I consider the file format 2.x an upgrade over 3.x: it allows specifying memory limits for containers without Swarm (or other extra complexity) which I have no other need for.

For more production systems I prefer defining containers via Ansible or Terraform (both have different issues), but with development environments it's easy to get an "all you have is a hammer" situation.

@cwebber they are cool and useful (when I get interested in something by listening to the show, I follow the links; I prefer to not use the browser while listening), while some recent ones look very impressive, almost like a standalone blog post.

@forteller there are NFC chips with several kilobytes of memory, so this should work if the phone can handle it as an ics file. It might be comparably done via a QR code, they have similar capacities (but might need extra effort to scan it). I have seen more info about using URLs for this, since they allow tracking.

I'd prefer to see the organization name, so I can search for their Web site and find the event schedule there, without possibly getting untrusted URLs from NFC or QR codes.

@forteller I think there isn't much need to change when using an old CC license: BY-SA automatically allows derived works under newer license versions, so most likely all new features of 4.0 can be used with works under 3.0. Unlike most software licenses with version numbers, both versions are good and there isn't much motivating incompatibility (like upgrades to GPL3+ so the software wouldn't be used by Apple).

Or maybe more of the changes are not relevant in the USA.

@forteller wouldn't this be solved by a bot boosting posts of specific accounts?
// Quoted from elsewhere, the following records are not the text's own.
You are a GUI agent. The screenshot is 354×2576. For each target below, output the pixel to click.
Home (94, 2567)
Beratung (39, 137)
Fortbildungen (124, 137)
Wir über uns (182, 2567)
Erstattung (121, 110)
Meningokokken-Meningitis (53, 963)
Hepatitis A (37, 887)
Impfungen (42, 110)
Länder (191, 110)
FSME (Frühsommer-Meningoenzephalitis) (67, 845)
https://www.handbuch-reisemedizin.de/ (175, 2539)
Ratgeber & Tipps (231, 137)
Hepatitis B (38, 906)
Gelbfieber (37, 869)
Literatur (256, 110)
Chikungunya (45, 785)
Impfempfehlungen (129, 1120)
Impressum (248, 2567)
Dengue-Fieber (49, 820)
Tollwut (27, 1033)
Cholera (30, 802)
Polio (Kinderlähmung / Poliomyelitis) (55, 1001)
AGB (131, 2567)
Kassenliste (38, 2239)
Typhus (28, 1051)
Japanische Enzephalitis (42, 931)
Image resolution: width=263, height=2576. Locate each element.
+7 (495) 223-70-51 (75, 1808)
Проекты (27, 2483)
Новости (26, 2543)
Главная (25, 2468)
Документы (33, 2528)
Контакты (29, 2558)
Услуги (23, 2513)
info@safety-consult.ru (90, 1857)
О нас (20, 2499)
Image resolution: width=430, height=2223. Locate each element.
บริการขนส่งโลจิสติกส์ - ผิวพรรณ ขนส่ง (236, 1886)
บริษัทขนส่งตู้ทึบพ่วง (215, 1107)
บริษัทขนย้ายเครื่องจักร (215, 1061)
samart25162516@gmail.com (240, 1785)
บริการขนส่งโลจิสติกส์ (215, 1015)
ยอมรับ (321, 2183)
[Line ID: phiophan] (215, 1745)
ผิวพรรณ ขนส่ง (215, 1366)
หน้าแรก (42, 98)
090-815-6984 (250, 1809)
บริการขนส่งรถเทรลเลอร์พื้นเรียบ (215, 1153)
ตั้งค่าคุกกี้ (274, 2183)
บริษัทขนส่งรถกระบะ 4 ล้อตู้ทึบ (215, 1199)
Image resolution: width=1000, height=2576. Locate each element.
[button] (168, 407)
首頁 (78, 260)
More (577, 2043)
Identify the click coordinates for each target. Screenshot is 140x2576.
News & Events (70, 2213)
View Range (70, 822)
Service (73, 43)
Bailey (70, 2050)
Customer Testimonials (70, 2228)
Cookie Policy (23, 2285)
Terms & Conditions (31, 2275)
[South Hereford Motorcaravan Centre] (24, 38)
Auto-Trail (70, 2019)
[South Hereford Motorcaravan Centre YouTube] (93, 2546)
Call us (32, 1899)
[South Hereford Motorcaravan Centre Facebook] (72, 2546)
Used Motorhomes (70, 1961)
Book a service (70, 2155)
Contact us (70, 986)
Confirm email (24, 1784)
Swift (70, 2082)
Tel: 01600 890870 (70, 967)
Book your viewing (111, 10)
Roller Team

This wouldn't make anything else more complicated and I think some projects have accounts effectively working like that (maybe manually). And it's like blog planets from which I learned a lot.

Categorizing posts might be hard (if not just by the language) and I usually prefer having more to read so I skip ones not in English instead of missing useful and interesting ones.

I'm a software developer interested in some things I'm not doing professionally like applying CS to programming, UX design or making useful software.

My current hobbies are video games, learning to play musical instruments and drawing. I collect lists of ideas like queries for testing search engines.

I hope this won't be my only post where I'm not writing about non-working things.

@rysiek It's very cool and reading the source I just learned about CSS blending modes and how a map selection could work. I wish more tools like static site generators or ones generating reports from code worked in such a way. (Since zooming in makes the map smaller, I have to open the SVG in another browser tab to read its labels; it's the feature I miss in documents with embedded SVGs.)

An insurance company sent me my new policy: as an encrypted , without stating the password anywhere. So I had to run pdfcrack for almost four minutes to get the password.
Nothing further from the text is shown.